Almost all my female friendships ended in disaster. The ones i liked ditched me, and abandoned me. While the others that i don't like think that i like them. My issue is I get depressed a lot when i see a couple because i never really had that type of Romantic Intimacy (being a close couple). It's because i hate being single. I found out a long time ago that the reason why i'm unhappy is because of being single. Women have been nothing but kind and compassionate to me all my life and that's why i love them that deeply. I feel miserable everyday and every hour because of not having one close by my side. It's not their fault though; it's mine. I wish i had the skills to win a girl's heart. I'm just heartbroken that i try to and it seems like i always fail. I made a lot of mistakes in my life and i'm ashamed that i did too. And i'm ashamed and feel less than human for my AS. I feel stuck, hopeless and depressed; which is why i'm sad.

i'd feel the same way about mine,but some people amongst our friends would potentially misinterpret us as a couple.
 
One huge truth a number of folks seem to miss is that issues like depression will continue to exist whether or not an individual is involved in a relationship. More often than not, it is a huge contributing factor to increases in stress, anxiety, and depressive episodes.

The idealistic assumption of finding a relationship will rectify any and all ills is an indicator of stunted emotional growth. It is a status symbol want with no thought given to the work involved in making a relationship actually function.

There is a reason for the adage of liking one's self first. Basic skill.

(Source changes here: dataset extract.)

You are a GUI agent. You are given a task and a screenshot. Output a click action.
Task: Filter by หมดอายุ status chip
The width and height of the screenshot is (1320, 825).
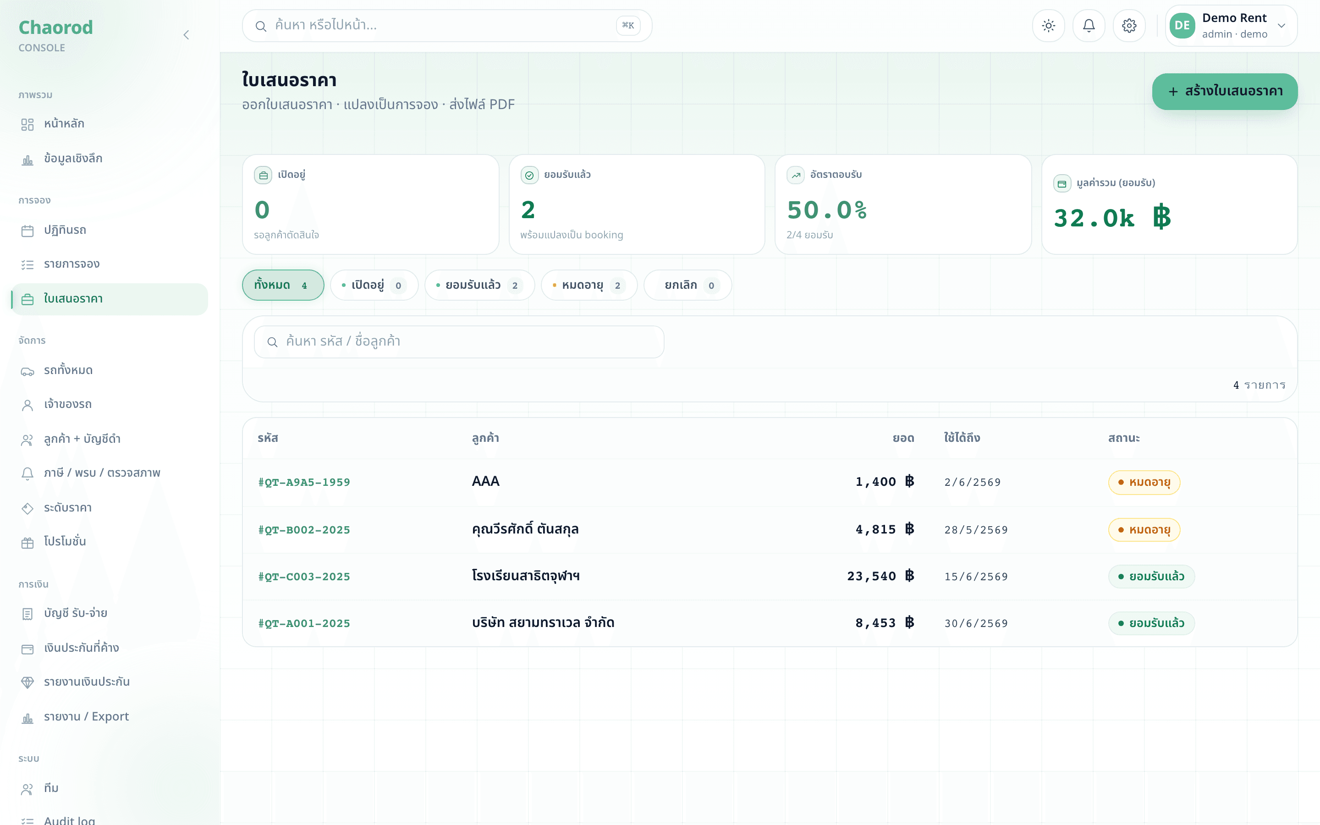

And absolutely critical, but it is too often taken completely for granted.

Statistics, pop culture, history, and our own families reflect the fact that emotional well-being is still too much of a taboo.

Absolutely spot on. The world would be a better place in general if people understood this.
 
i'd feel the same way about mine,but some people amongst our friends would potentially misinterpret us as a couple.
I keep on wondering that if you and @Marmonduke are good friends with girls/women, why would it be taboo to discuss your difficulties and get advice on relationships, even intimate relationships? I think, were I able to do such, I would find it quite nice to see a friend in a mutually beneficial and loving intimate relationship. Hell! If I knew a woman who was a match for a person here (and was an eclipse chaser) I'd bring her along in 2024 and introduce her to him just to see that person hit it off.